[Collected data]
◇ ◇ ◇ ◇ ◇ ◇ ◇

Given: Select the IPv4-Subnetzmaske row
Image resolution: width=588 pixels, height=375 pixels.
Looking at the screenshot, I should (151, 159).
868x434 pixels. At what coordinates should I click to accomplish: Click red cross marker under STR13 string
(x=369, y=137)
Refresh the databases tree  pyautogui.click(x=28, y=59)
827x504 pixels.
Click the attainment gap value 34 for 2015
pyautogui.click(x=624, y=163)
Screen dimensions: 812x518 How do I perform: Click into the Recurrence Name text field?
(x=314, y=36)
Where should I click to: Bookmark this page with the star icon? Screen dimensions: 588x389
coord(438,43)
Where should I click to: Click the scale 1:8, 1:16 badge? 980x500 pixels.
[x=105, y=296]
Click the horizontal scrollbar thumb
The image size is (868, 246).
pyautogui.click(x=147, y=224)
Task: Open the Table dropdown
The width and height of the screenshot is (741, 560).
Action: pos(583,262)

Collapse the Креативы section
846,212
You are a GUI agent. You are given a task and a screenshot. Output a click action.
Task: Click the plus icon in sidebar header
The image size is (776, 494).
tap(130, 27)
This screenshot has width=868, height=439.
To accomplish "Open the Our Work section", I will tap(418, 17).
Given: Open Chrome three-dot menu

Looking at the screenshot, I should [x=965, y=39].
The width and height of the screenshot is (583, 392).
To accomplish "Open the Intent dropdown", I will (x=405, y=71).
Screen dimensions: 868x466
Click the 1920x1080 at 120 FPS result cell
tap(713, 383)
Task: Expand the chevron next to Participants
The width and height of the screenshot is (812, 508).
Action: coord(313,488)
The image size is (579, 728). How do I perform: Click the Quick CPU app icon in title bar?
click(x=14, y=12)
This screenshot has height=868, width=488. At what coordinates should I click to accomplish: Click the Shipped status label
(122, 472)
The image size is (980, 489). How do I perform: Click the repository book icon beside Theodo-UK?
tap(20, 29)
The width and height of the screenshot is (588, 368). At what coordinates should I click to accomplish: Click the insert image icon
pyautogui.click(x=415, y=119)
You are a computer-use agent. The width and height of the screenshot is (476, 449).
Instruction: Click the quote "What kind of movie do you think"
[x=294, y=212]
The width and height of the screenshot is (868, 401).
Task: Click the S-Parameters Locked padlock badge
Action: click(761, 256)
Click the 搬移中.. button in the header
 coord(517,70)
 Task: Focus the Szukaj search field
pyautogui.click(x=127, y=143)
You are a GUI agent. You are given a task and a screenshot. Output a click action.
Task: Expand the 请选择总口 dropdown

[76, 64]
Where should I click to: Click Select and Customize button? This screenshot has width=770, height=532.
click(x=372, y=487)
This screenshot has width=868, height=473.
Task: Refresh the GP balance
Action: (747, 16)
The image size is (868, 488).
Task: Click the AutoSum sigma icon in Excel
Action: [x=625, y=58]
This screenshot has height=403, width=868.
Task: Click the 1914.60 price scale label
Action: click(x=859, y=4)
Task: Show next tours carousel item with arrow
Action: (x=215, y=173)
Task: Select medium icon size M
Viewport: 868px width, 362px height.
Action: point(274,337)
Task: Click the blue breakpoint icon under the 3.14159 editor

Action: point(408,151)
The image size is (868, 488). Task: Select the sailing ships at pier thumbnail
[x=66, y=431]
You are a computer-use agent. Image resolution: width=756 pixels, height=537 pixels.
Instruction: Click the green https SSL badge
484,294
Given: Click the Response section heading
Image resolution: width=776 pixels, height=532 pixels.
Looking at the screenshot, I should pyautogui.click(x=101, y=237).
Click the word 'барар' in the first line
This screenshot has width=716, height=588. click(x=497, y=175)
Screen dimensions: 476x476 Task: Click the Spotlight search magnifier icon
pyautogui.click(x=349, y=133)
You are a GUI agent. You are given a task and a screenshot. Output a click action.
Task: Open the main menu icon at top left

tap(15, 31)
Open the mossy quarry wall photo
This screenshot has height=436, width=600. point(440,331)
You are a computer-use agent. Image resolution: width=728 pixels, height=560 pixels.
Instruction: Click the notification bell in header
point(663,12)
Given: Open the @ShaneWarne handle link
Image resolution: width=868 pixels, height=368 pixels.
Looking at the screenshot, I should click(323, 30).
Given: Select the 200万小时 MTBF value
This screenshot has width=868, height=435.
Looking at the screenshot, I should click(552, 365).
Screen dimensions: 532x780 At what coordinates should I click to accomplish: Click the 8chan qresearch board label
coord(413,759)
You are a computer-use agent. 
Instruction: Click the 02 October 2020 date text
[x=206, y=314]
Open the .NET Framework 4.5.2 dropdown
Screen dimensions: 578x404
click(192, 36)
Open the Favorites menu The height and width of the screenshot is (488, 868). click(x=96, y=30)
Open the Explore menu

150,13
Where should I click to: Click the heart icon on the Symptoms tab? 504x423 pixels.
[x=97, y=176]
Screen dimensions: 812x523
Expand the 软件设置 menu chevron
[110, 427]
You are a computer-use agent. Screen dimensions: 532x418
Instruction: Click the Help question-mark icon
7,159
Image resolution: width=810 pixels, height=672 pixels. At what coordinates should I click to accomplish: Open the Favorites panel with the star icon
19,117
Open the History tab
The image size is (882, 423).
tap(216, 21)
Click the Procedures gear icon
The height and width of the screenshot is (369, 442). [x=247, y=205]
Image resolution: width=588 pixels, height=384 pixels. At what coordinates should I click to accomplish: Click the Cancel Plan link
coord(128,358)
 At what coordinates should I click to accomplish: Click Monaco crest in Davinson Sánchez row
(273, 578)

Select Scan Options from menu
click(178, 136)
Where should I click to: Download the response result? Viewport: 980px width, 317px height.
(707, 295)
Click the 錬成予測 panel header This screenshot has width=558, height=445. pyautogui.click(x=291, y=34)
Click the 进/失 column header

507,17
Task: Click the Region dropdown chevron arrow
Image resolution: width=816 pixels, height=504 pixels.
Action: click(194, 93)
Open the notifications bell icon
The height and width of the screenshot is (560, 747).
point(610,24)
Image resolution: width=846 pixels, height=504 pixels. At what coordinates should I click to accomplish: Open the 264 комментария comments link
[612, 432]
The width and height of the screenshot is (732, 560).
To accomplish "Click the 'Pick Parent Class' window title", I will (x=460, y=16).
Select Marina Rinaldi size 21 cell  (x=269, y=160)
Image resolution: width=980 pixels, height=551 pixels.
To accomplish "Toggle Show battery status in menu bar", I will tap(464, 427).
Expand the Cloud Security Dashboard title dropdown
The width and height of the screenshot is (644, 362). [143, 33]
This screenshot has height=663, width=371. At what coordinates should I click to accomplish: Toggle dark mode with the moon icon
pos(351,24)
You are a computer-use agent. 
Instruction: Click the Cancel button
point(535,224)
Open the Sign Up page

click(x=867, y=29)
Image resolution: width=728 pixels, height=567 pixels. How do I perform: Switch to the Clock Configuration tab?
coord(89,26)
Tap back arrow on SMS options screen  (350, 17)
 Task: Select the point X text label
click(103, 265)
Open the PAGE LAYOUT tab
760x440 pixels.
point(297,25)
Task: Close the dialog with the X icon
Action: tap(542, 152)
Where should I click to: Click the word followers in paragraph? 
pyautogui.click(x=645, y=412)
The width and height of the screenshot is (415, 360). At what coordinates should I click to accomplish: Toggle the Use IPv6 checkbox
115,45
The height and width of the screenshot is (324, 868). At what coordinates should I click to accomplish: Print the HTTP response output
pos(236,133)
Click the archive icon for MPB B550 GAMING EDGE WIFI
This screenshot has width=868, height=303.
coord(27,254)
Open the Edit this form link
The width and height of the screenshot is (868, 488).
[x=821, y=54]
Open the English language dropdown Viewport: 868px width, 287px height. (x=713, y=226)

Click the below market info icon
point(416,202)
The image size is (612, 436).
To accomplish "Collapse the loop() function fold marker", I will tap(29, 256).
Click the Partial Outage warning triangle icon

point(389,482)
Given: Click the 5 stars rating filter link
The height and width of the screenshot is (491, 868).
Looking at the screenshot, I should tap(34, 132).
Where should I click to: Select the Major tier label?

◇ ◇ ◇ ◇ ◇ ◇ ◇

Copy out the lines of the records word for word, from the line containing "The width and height of the screenshot is (415, 360)." through the last line of the records, with both ends included.

▸ **Final result**
The width and height of the screenshot is (415, 360). At what coordinates should I click to accomplish: Toggle the Use IPv6 checkbox
115,45
The height and width of the screenshot is (324, 868). At what coordinates should I click to accomplish: Print the HTTP response output
pos(236,133)
Click the archive icon for MPB B550 GAMING EDGE WIFI
This screenshot has width=868, height=303.
coord(27,254)
Open the Edit this form link
The width and height of the screenshot is (868, 488).
[x=821, y=54]
Open the English language dropdown Viewport: 868px width, 287px height. (x=713, y=226)

Click the below market info icon
point(416,202)
The image size is (612, 436).
To accomplish "Collapse the loop() function fold marker", I will tap(29, 256).
Click the Partial Outage warning triangle icon

point(389,482)
Given: Click the 5 stars rating filter link
The height and width of the screenshot is (491, 868).
Looking at the screenshot, I should tap(34, 132).
Where should I click to: Select the Major tier label?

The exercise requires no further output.